Lo Speculum ebbe origine nelle attività editoriali di Antonio Salamanca e Antonio Lafreri (Lafrery). Durante la loro carriera editoriale romana, i due editori - che hanno lavorato insieme tra il 1553 e il 1563 - hanno avviato la produzione di stampe di architettura, statuaria e vedutistica della città legate alla Roma antica e moderna. Le stampe potevano essere acquistate individualmente da turisti e collezionisti, ma venivano anche acquistate in gruppi più grandi che erano spesso legati insieme in un album.

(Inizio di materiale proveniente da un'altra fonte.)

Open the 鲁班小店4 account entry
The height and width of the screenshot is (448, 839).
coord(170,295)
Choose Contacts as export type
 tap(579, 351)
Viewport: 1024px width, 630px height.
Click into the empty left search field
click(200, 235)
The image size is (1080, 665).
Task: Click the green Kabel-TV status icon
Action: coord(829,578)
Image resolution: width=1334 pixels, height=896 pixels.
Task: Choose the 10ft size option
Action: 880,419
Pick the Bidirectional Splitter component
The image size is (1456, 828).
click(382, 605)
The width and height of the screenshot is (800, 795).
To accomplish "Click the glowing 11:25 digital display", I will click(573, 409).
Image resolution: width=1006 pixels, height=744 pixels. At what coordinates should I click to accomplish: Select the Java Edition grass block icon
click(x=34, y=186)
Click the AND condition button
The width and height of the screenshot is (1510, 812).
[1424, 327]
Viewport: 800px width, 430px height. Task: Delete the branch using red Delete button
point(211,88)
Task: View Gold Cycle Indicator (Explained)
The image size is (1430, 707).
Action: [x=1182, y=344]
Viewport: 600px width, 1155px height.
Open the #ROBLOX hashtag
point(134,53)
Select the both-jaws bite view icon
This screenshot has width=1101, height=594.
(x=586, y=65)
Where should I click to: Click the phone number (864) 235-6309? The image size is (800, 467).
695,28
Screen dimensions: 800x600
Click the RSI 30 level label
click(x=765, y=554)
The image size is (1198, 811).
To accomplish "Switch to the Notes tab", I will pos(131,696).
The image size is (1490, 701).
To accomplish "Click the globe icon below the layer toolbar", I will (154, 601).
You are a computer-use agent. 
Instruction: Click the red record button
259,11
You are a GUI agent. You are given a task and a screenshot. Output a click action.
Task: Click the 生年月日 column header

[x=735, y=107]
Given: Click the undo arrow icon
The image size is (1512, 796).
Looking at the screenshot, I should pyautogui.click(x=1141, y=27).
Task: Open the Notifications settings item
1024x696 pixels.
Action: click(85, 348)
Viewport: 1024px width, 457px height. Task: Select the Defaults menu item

Nel 1573, Lafreri commissionò a questo scopo un frontespizio, dove compare per la prima volta il titolo Speculum Romanae Magnificentiae. Alla morte di Lafreri, due terzi delle lastre di rame esistenti andarono alla famiglia Duchetti (Claudio e Stefano), mentre un altro terzo fu distribuito tra diversi editori. Claudio Duchetti continuò l’attività editoriale, implementando le lastre dello Speculum con copie di quelle “perdute” nella divisione ereditaria, che fece incidere al milanese Amborgio Brambilla. Alla morte di Claudio (1585) le lastre furono cedute – dopo un breve periodo di pubblicazione degli eredi, in particolare nella figura di Giacomo Gherardi - a Giovanni Orlandi, che nel 1614 vendette la sua tipografia al fiammingo Hendrick van Schoel. Stefano Duchetti, al contrario, cedette le proprie matrici all’editore Paolo Graziani, che si associò con Pietro de Nobili; il fondo confluì nella tipografia De Rossi passando per le mani di editori come Marcello Clodio, Claudio Arbotti e Giovan Battista de Cavalleris. Il restante terzo di matrici della divisione Lafreri fu suddiviso e scisso tra diversi editori, in parte anche francesi: curioso vedere come alcune tavole vengano ristampate a Parigi da Francois Jollain alla metà del XVII secolo. Diverso percorso ebbero alcune lastre stampate da Antonio Salamanca nel suo primo periodo; attraverso il figlio Francesco, confluirono nella tipografia romana di Nicolas van Aelst. Altri editori che contribuirono allo Speculum furono i fratelli Michele e Francesco Tramezzino (autori di numerose lastre che confluirono in parte nella tipografia Lafreri), Tommaso Barlacchi, e Mario Cartaro, che fu l’esecutore testamentario del Lafreri, e stampò alcune lastre di derivazione. Per l’intaglio dei rami vennero chiamati a Roma e impiegati tutti i migliori incisori dell’epoca quali Nicola Beatrizet (Beatricetto), Enea Vico, Etienne Duperac, Ambrogio Brambilla e altri ancora.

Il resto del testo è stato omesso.